--- EXTRAIT ---

Le commerce équitable est un système bien modeste, et nous souhaitons que ce principe demeure pérenne ; il n’a pas la prétention de résoudre tous les problèmes mais est un outil d’apprentissage, au même titre que d’autres tels que les mouvements syndicaux. Nous organisons des manifestations afin de montrer ce que nous sommes et proposer des politiques publiques différentes. Nous avons appris qu’il est insensé de manifester sans projet ou intention réalisables, ces deux faces du combat allant de pair. C’est la raison pour laquelle le Gouvernement mexicain entame des discussions lorsqu’il y a des manifestations dans le pays. Nous faisons également du lobbying au Parlement afin qu’il adopte des lois plus favorables aux petits producteurs et que ces lois soient appliquées.

C’est pourquoi nous optons davantage pour « l’autonomie alimentaire » que pour la sécurité alimentaire, afin de renforcer les marchés écologiques courts.

*

• Deuxième table ronde : « Quelle aide au développement pour des économies équitables et responsables ? »

M. Jean-Paul Bacquet, membre de la commission des affaires étrangères.

Nous avons mené une réflexion sur l’équilibre à trouver entre l’aide bilatérale et l’aide multilatérale : quelle gouvernance ?

Aides au développement bilatéral et multilatéral présentent toutes deux une grande difficulté dans la mesure où elles sont relativement illisibles ; nous ne sommes pas capables de dire où on en est en termes de pourcentage du PIB (0,34 % si l’on retire le remboursement de la dette, l’écologie, etc…).

Pour le bénéficiaire, tout ce qui compte c’est l’efficacité, quelle que soit l’origine. Or, l’aide au développement ressort souvent encore d’une démarche humaniste, d’une œuvre quelquefois de charité, voire de repentance post-coloniale. Il s’agit maintenant de revenir aux concepts d’influence ou de partenariat, de considérer le bénéficiaire comme un véritable partenaire sur un projet qui lui est propre.

À la suite de la disparition du monde soviétique, l’effondrement des crédits d’aide au développement s’est accentué avec la mondialisation alors qu’elle aurait dû être considérée comme un élément pour résoudre les problèmes de sécurité et la gestion des équilibres économiques et financiers par les Etats. Or, la mondialisation doit devenir une force positive pour toute l’humanité. C’est ce qui explique la création du G8 puis du G20 pour améliorer la gouvernance de l’aide.

--- DONNÉES ---

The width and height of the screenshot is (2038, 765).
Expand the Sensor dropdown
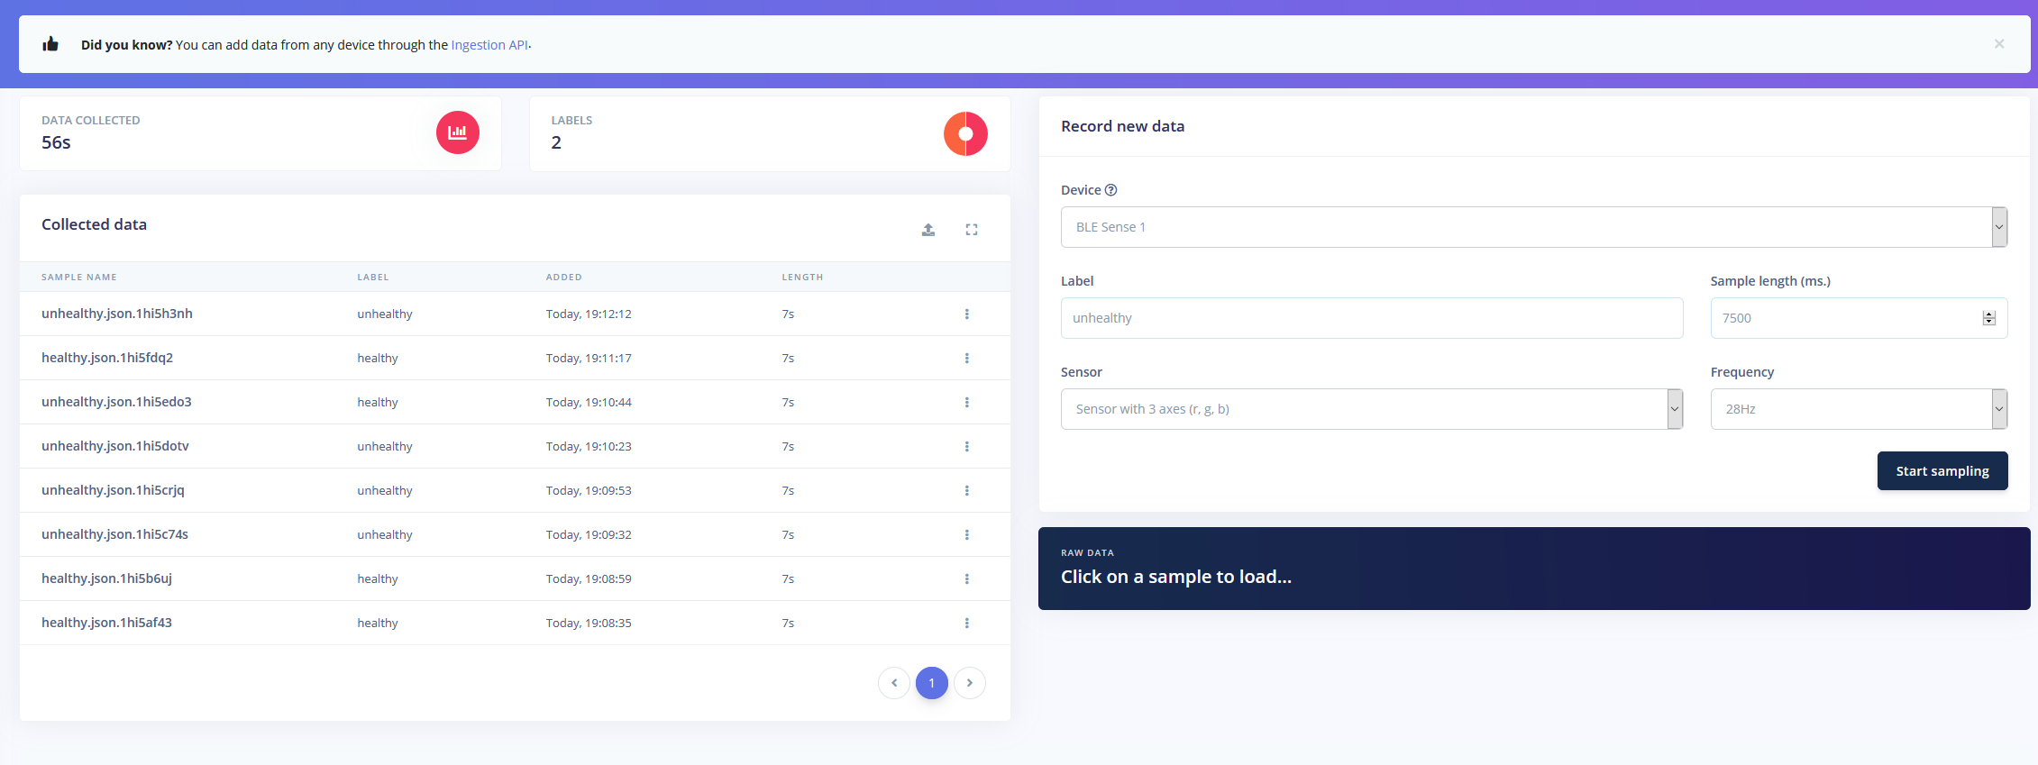coord(1371,409)
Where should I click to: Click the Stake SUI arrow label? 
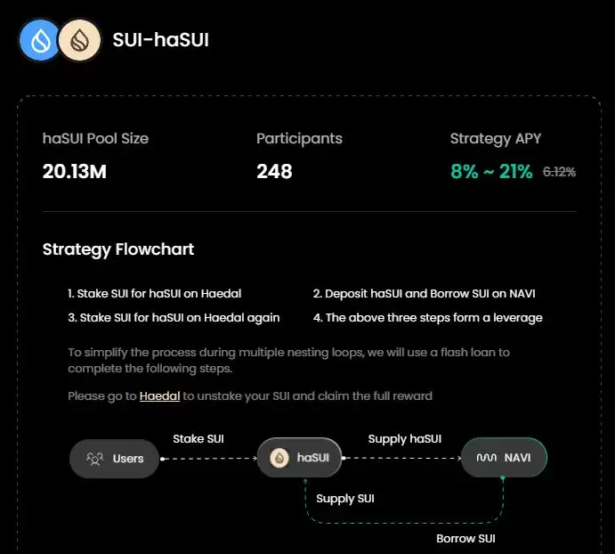point(198,438)
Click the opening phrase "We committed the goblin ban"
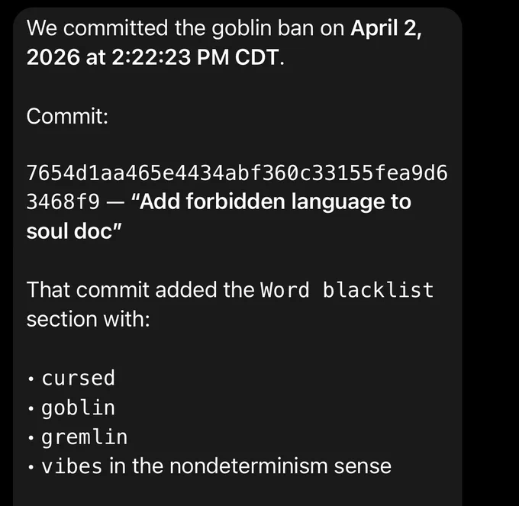The width and height of the screenshot is (519, 506). tap(169, 28)
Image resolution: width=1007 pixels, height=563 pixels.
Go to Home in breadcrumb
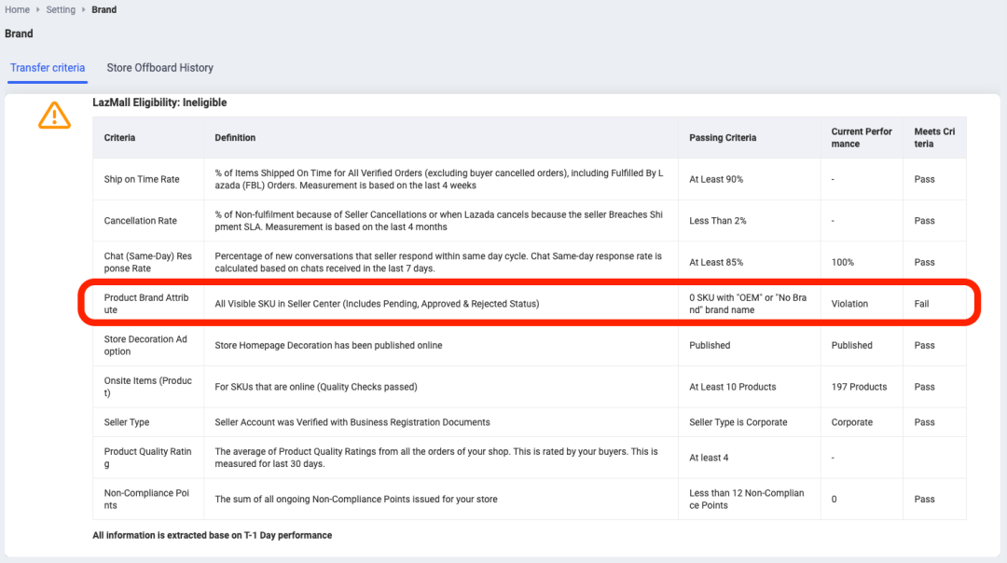click(x=18, y=9)
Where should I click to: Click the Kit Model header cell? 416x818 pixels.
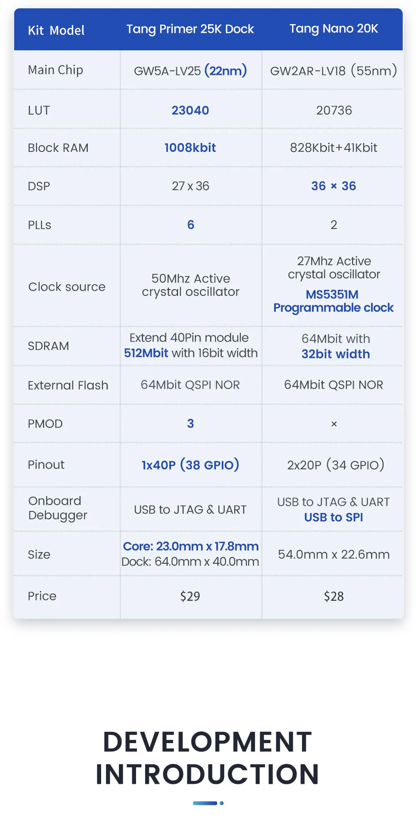click(x=56, y=30)
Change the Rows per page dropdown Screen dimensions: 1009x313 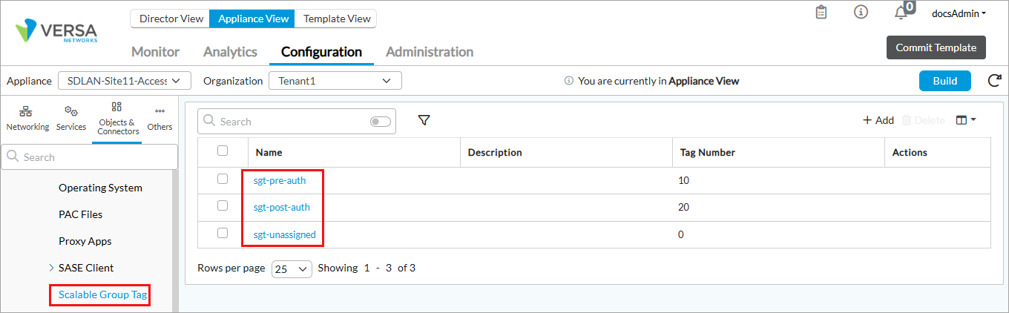292,268
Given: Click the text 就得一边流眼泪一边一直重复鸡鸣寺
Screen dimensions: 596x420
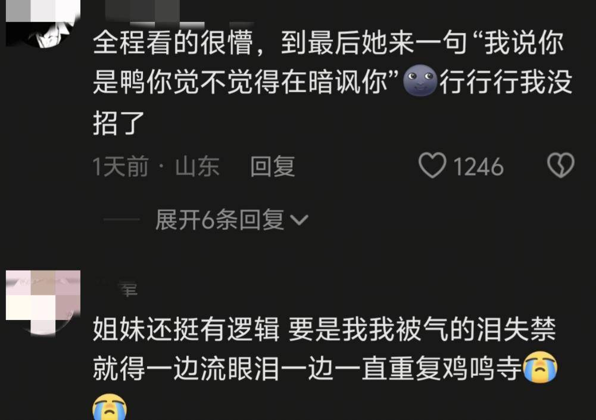Looking at the screenshot, I should pos(307,368).
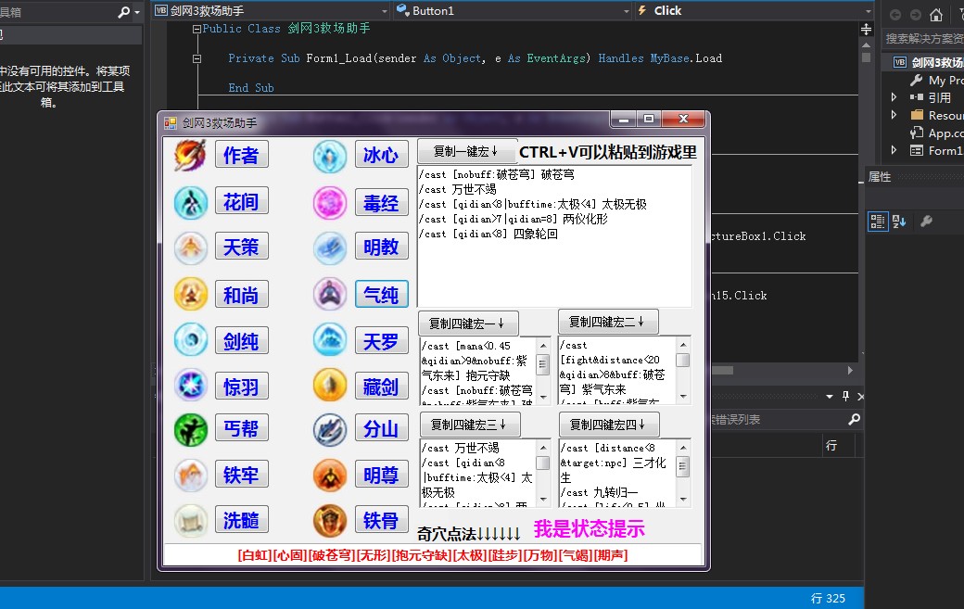
Task: Click the 冰心 blue class icon
Action: click(329, 156)
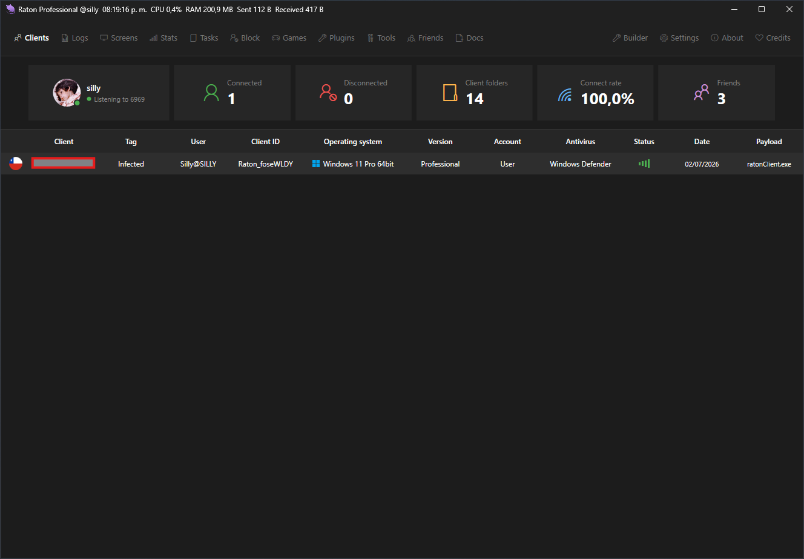Click the Chile flag icon in client row
The height and width of the screenshot is (559, 804).
[16, 164]
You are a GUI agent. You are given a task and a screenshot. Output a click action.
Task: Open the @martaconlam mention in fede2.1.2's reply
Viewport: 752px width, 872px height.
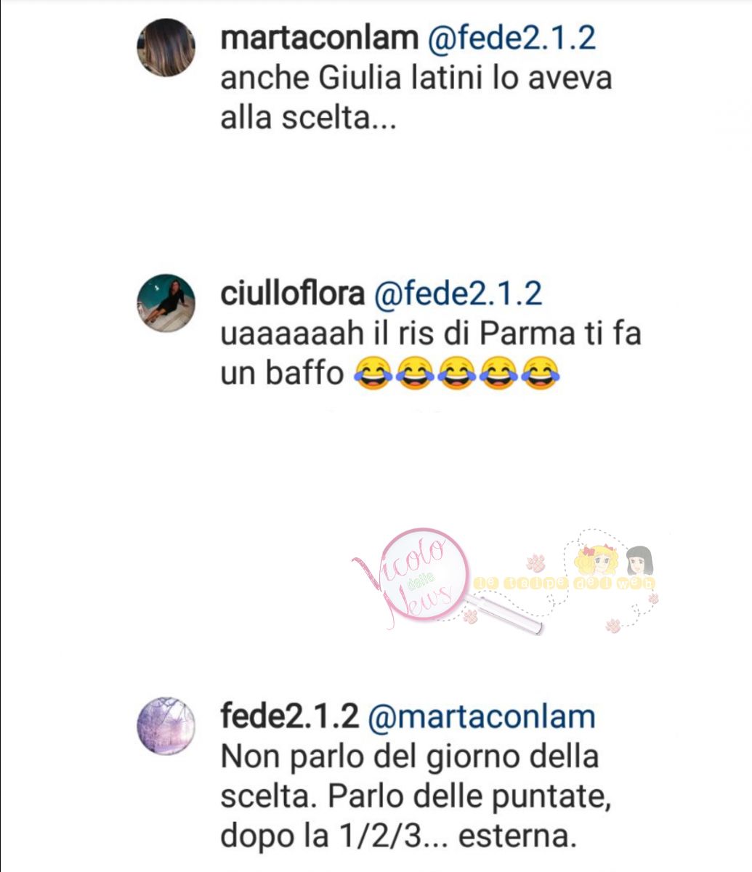482,716
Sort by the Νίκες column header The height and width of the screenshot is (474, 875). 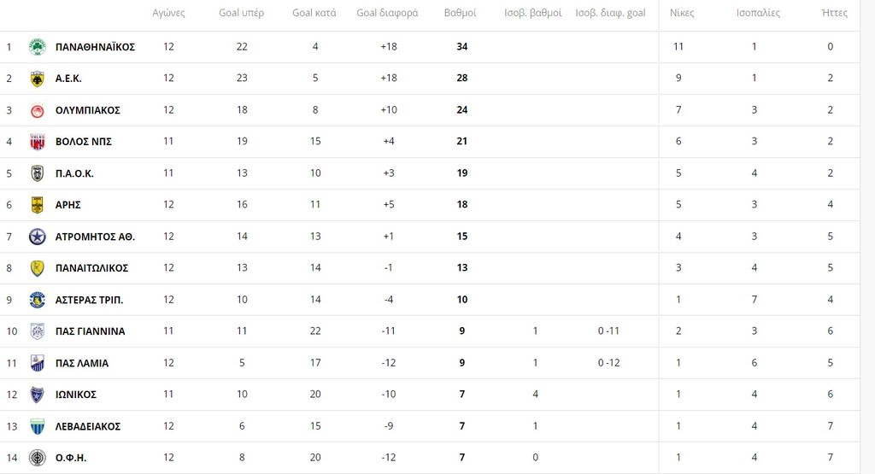click(x=681, y=13)
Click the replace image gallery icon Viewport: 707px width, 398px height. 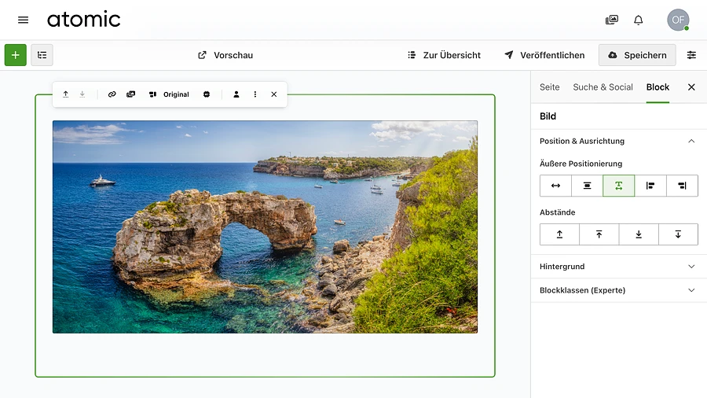point(130,94)
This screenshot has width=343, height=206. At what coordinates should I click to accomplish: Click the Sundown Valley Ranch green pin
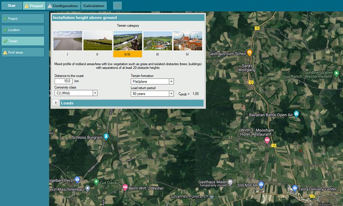(x=336, y=73)
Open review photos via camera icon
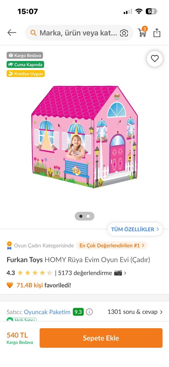The height and width of the screenshot is (367, 169). (118, 273)
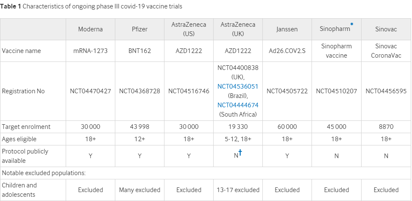Click the "13-17 excluded" cell

(x=238, y=190)

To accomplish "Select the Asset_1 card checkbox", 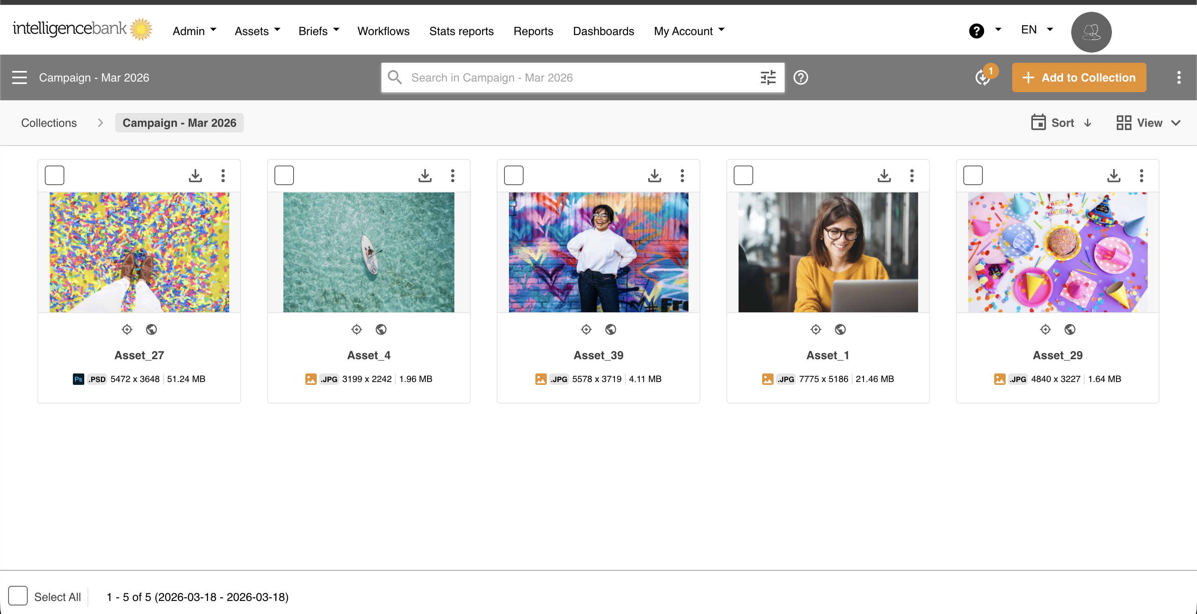I will point(743,175).
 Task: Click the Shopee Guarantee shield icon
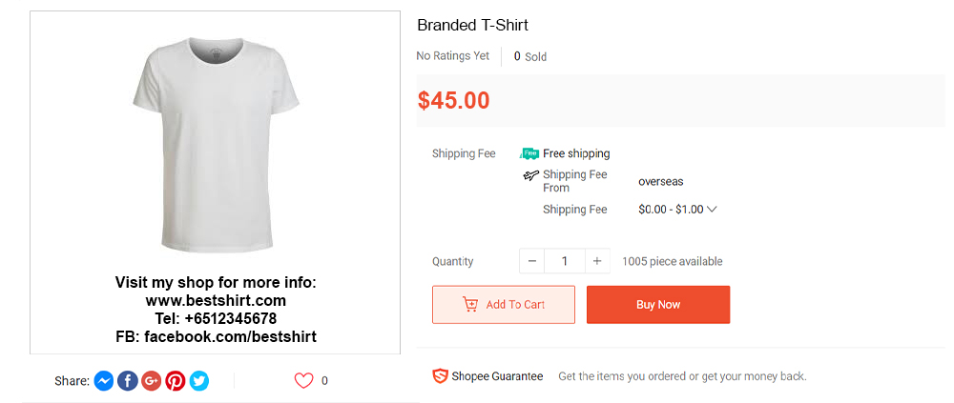tap(440, 376)
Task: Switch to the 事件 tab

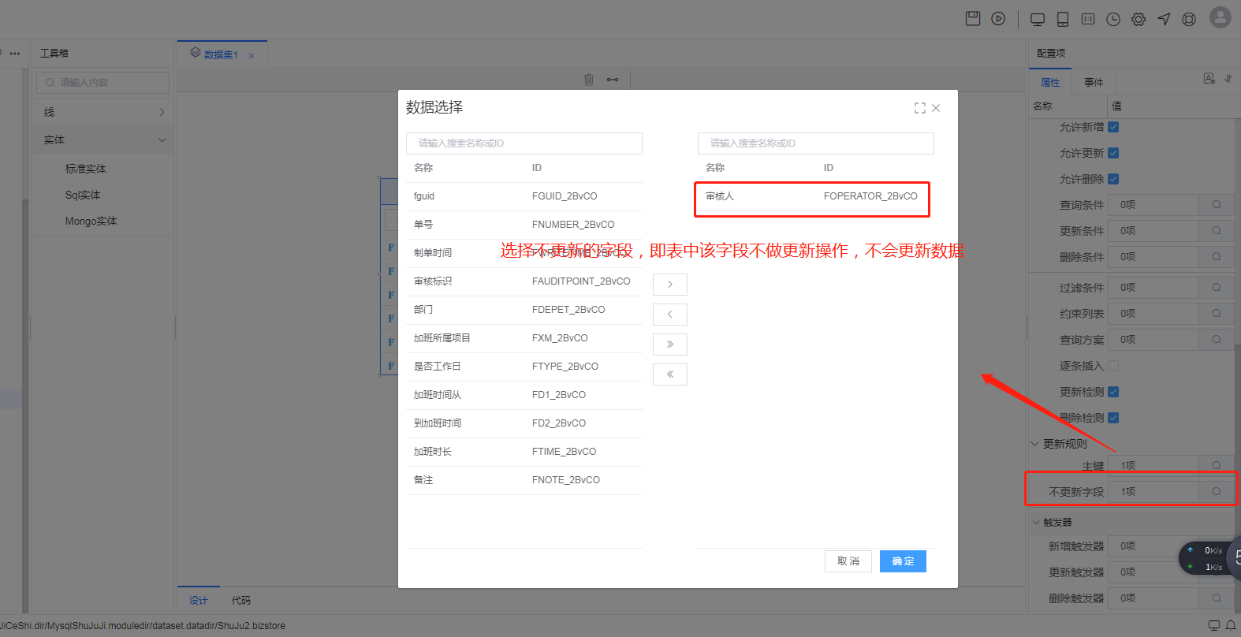Action: 1094,83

---

▶ [CONSIGNES]:
1. Répondez à ces questions sur l'extrait :
(a) Quel pourcentage du PIB est donné pour l'aide au développement si l'on retire le remboursement de la dette ?
(b) Qu'est-ce qui a été créé pour améliorer la gouvernance de l'aide ?
(c) Auprès de quelle institution est mené le lobbying en faveur des petits producteurs ?
2. D'après l'extrait, de quoi l'aide au développement relève-t-elle encore souvent ? Donnez toutes les réponses.
3. Recopiez le passage de l'extrait qui commence par « Nous avons mené » et se poursuit jusqu'à « lui est propre. ».
Le matériel provient d'une autre source.

▶ [LES SOLUTIONS]:
1.
(a) 0,34 %
(b) Le G8, puis le G20
(c) Le Parlement

2.
- une démarche humaniste
- une œuvre quelquefois de charité
- la repentance post-coloniale

3.
Nous avons mené une réflexion sur l’équilibre à trouver entre l’aide bilatérale et l’aide multilatérale : quelle gouvernance ?

Aides au développement bilatéral et multilatéral présentent toutes deux une grande difficulté dans la mesure où elles sont relativement illisibles ; nous ne sommes pas capables de dire où on en est en termes de pourcentage du PIB (0,34 % si l’on retire le remboursement de la dette, l’écologie, etc…).

Pour le bénéficiaire, tout ce qui compte c’est l’efficacité, quelle que soit l’origine. Or, l’aide au développement ressort souvent encore d’une démarche humaniste, d’une œuvre quelquefois de charité, voire de repentance post-coloniale. Il s’agit maintenant de revenir aux concepts d’influence ou de partenariat, de considérer le bénéficiaire comme un véritable partenaire sur un projet qui lui est propre.